Şimdi size bir olay anlatacağım.

İşin bedeli aslında 2,5 milyon lira...

İller Bankası'ndan 6 milyon lira kredi çıkartılıyor.

Müteahhitle anlaşılmış.

Müteahhit, alacağı 6 milyon liradan 1 milyonunu başkana indirecek!

Daha indireceği birkaç yer daha var!

O arada başkan "in"miş!

Müteahhit, söz verdiği 1 milyon yerine, 100 bin lirayla o defteri kapatmış!

Diğer vereceklerine de ayrı bir oyun yapmış!

Mesela, ilçe başkanı, müteahhitten para almış!

Kurnaz müteahhit, ilçe başkanından verdiği para karşılığında senet almış.

İlçe başkanı, senedi ödemeyince, kurnaz müteahhit, "Ama ben o senedi kullandım. Paran yoksa, o senedi ben ödeyeyim. Sen yeni bir senet daha ver" demiş!

İlçe başkanı, bir senet daha imzalar. Borç durduk yerde ikiye katlanır!

Müteahhidin, İller Bankası'nı çarptığı yetmiyormuş gibi, ilçe başkanını ikiyle çarpması iş dünyasında olay olmuş!

Kurnaz müteahhidin, genç ve çapkın belediye başkan yardımcısıyla yurt dışı seyahatleri de dillerde dolaşıyor!

Özellikle "beyaz ırk"a meraklılar! Ukrayna, Belarus gibi!

Başkan yardımcısının yurt içindeki "ilişkileri" ise, başka bir müteahhit tarafından ayarlanıyor!

Bu üçlüye, üç harfli bir isim de takılmış! Hemen aklınıza kötü şeyler gelmesin!

Bu üçlüye kısaca "BEB" diyorlar!

"BEB"in maceralarını izlemeye devam edeceğiz!

Senin kadar güzel anlatamıyoruz!

Önce şu fıkrayı okuyalım:

İki eski arkadaş, seneler sonra yolda karşılaşırlar.
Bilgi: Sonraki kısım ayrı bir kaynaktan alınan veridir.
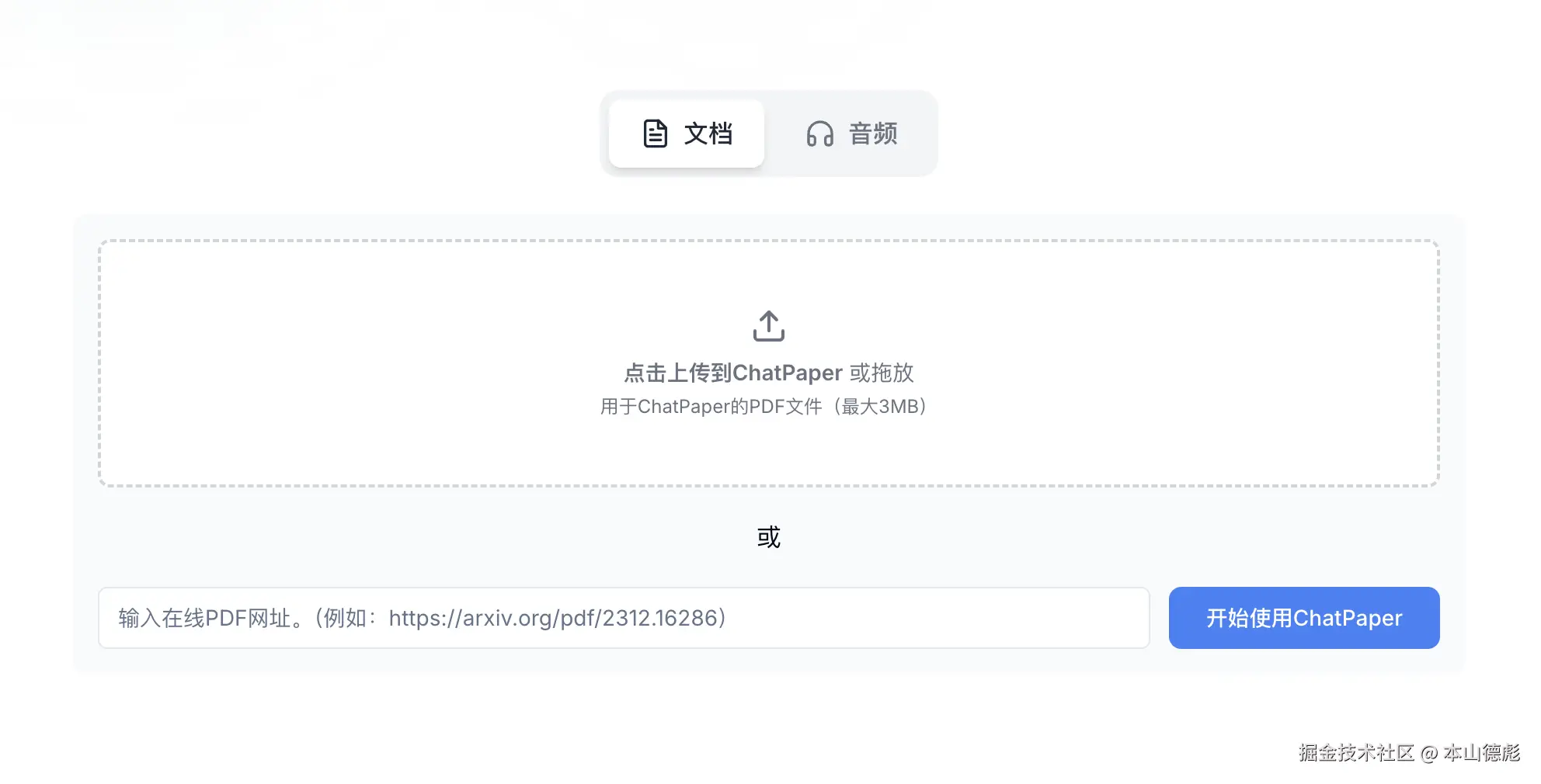This screenshot has width=1541, height=784.
Task: Click the dashed-border PDF drop zone
Action: (x=769, y=363)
Eski günleri andıktan sonra biri diğerine sorar.

"Yahu, senin, benimkiyle yaşıt bir kızın vardı, o ne yapıyor şimdi?"

Adam da övgüyle kızını anlatmaya başlar:

"Sorma, bizimki liseyi zorla bitirdi, üniversite sınavını kazanamadı, ama özel bir şirkette sekreter olarak çalışmaya başladı. Kısa sürede patronun gözüne girdi, özel sekreteri oldu. Patron nereye gitse, onu da beraber götürüyor. Kürkler, pırlantalar hediye ediyor. Yurt dışına bile beraber gidiyorlar. Hatta yakında kızıma bir araba bile alacak. Eeee, senin kız ne yapıyor?"

Diğer baba, biraz düşünmüş ve biraz mahcup cevaplamış:

"Sorma, benimki de o..... oldu, ama ben senin gibi güzel anlatamıyorum."
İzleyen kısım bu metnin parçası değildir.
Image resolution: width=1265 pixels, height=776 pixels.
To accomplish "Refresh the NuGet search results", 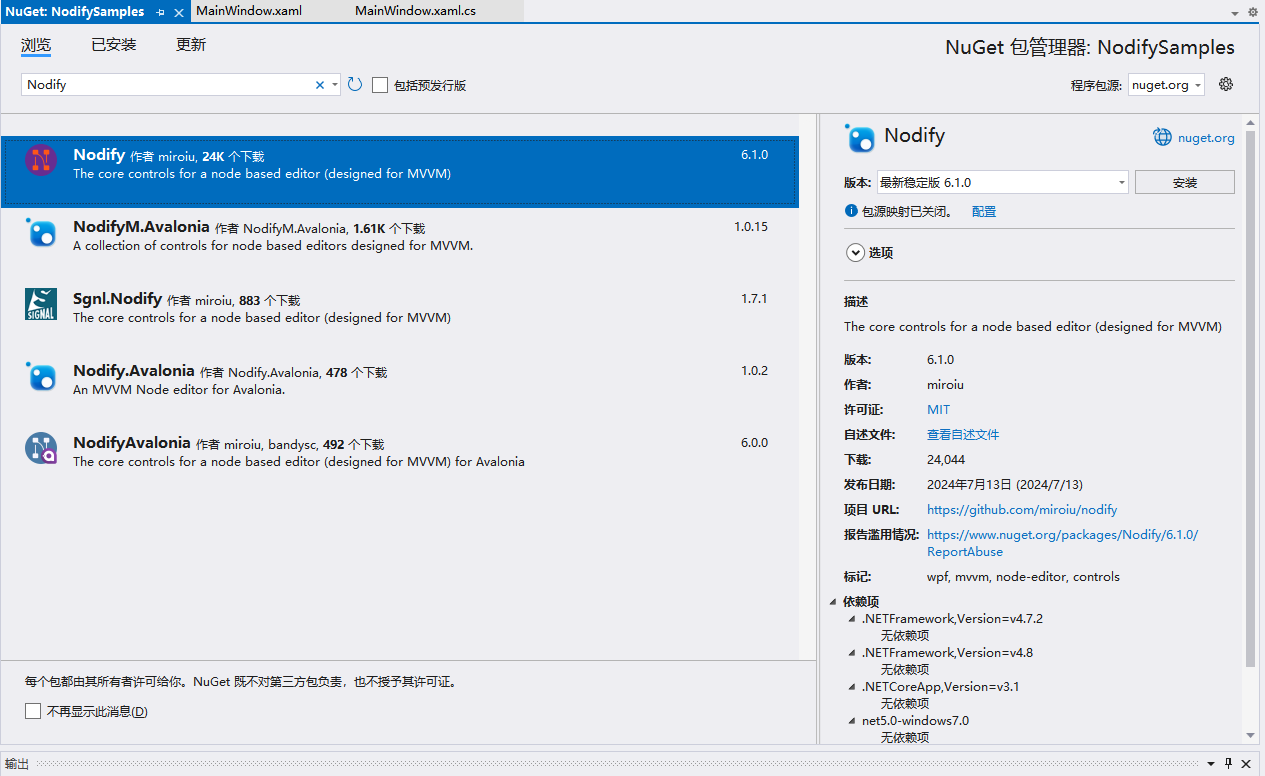I will (354, 84).
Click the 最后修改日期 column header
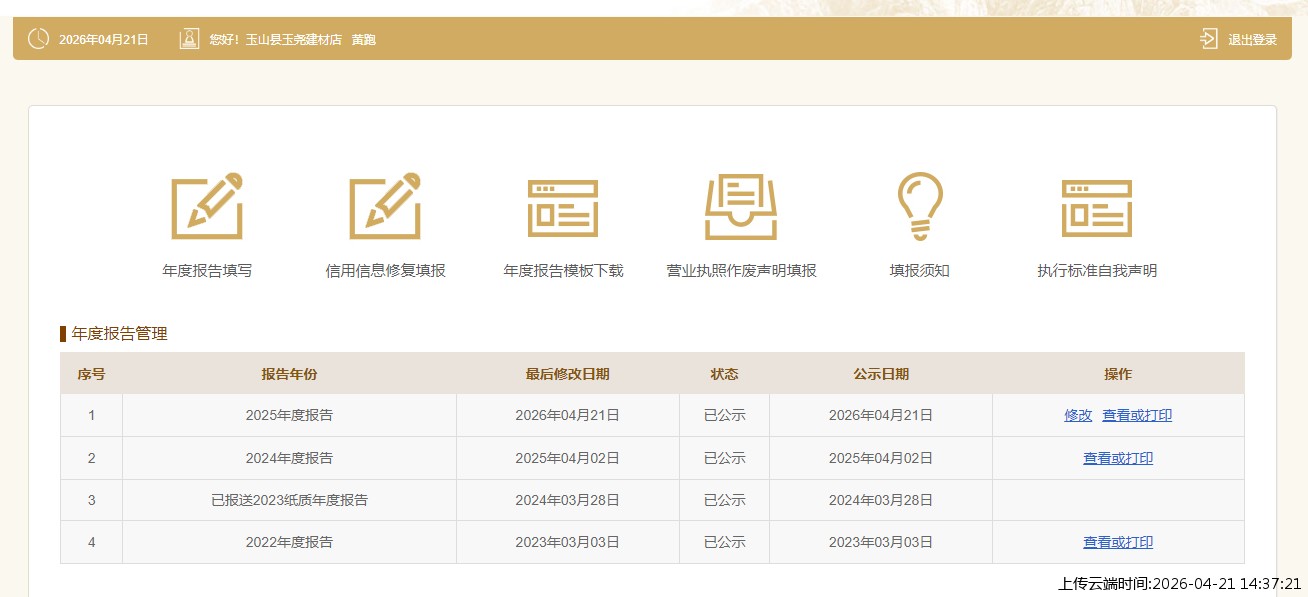The image size is (1308, 597). [567, 374]
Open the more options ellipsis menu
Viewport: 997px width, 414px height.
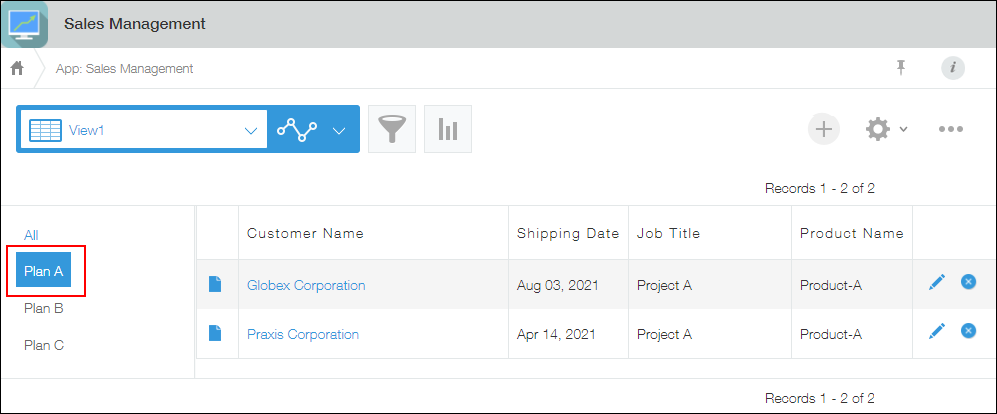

Birisi, her yazısında bize atıfta bulunup, "Biz de yapıyoruz, ama biz farklıyız" diyor!

Biz de diyoruz ki:

"Biz de farklıyız! Ama senin kadar güzel anlatamıyoruz!"

Aday da olamaz...

AK Parti Zonguldak Milletvekili Hüseyin Özbakır'ın bakan olacağını bekleyenler, büyük hayal kırıklığına uğradı.
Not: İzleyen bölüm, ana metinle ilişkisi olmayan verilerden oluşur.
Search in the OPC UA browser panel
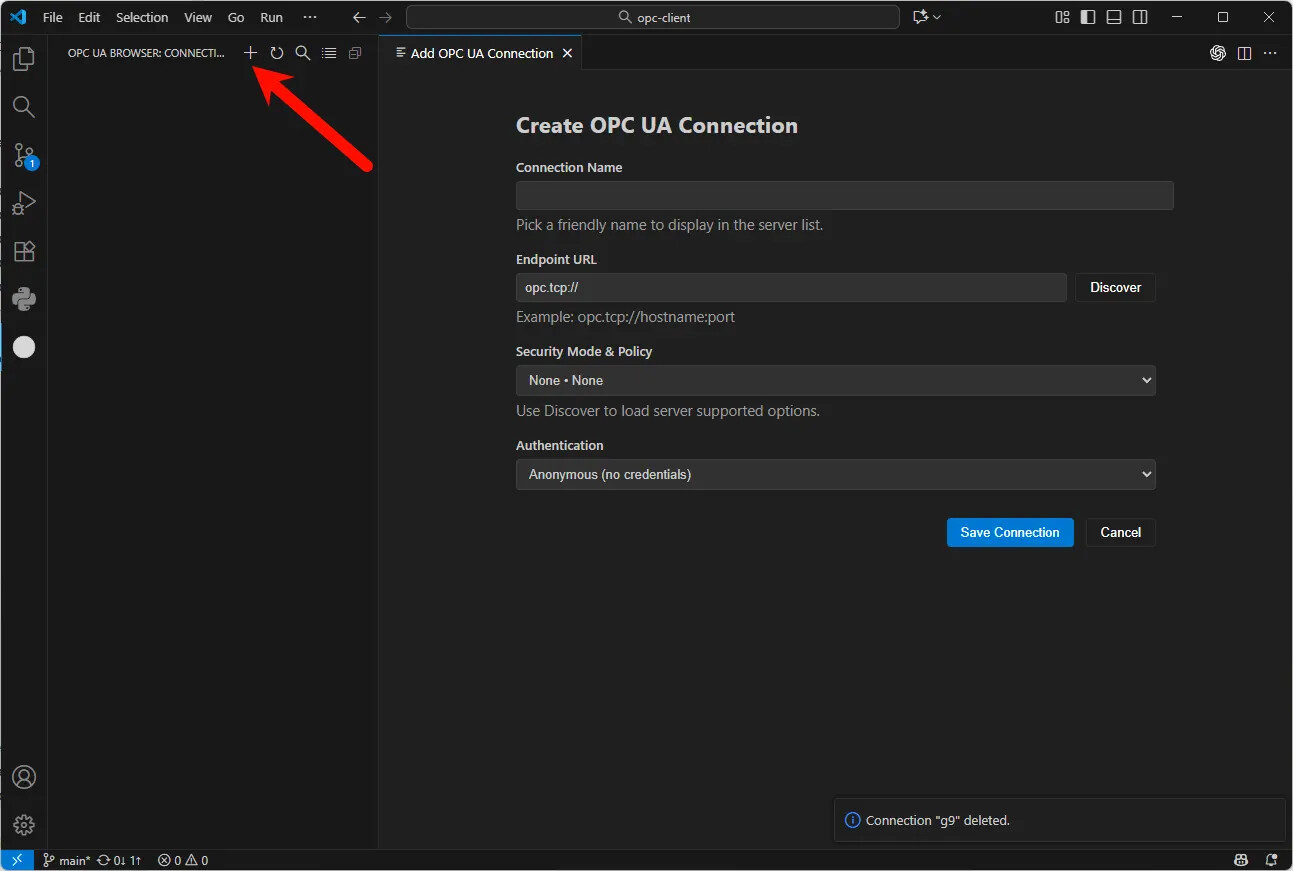The image size is (1293, 871). tap(303, 53)
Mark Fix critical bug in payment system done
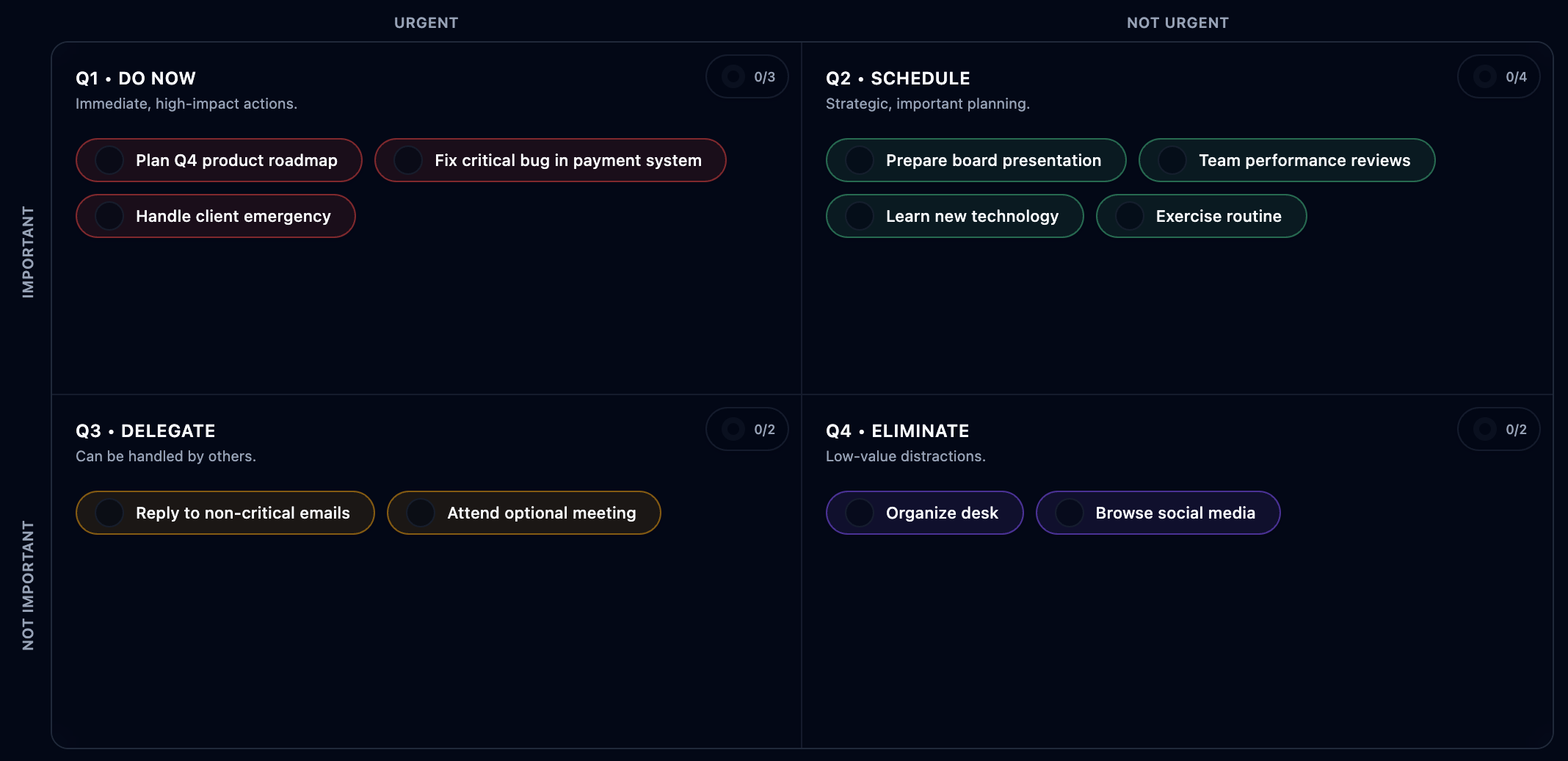1568x761 pixels. pos(408,160)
Biz Özbakır'ın "bakan" olamayacağını biliyorduk.

Hatta MKYK'dan düşeceğini de tahmin ediyorduk.

Şimdi çok net bir şey daha söylüyorum.

Hüseyin Özbakır, önümüzdeki seçimde kesinlikle aday gösterilmeyecek.

Zonguldak için tam bir hayal kırıklığı olan Hüseyin Özbakır'ın bu kent için yaptığı tek bir doğru iş gösterebilir misiniz?

Yani, "Hüseyin Özbakır aldı, tuttu, koparttı" diyeceğiniz bir iş var mı?

Tutup kopardıkları var da, Zonguldak'la ilgili şeyler değil!

Mesela, Hüseyin Özbakır, Maden İşleri Genel Müdürü Mithat Cansız'ı ziyaret etmiş.

Özbakır, Cansız'ı niye ziyaret etmiş olabilir ki?

Özbakır, "MİGEM Müdürüne gittim. Zonguldak için şöyle bir talepte bulundum" diyebilir mi?

Diyemez... Çünkü Zonguldak için gitmedi.

Yani böyle ele alacağımız bir sürü ziyaret var!

Zonguldak Belediye Başkanına çağrı...

Sevgili Muharrem Akdemir...

Asfalt sezonu başladı! Ama acayip bir ihale yapmışsın!

Nasıl bir ihale yaptıysan, Zonguldak'a, Türkiye'nin en pahalı asfaltını seriyoruz.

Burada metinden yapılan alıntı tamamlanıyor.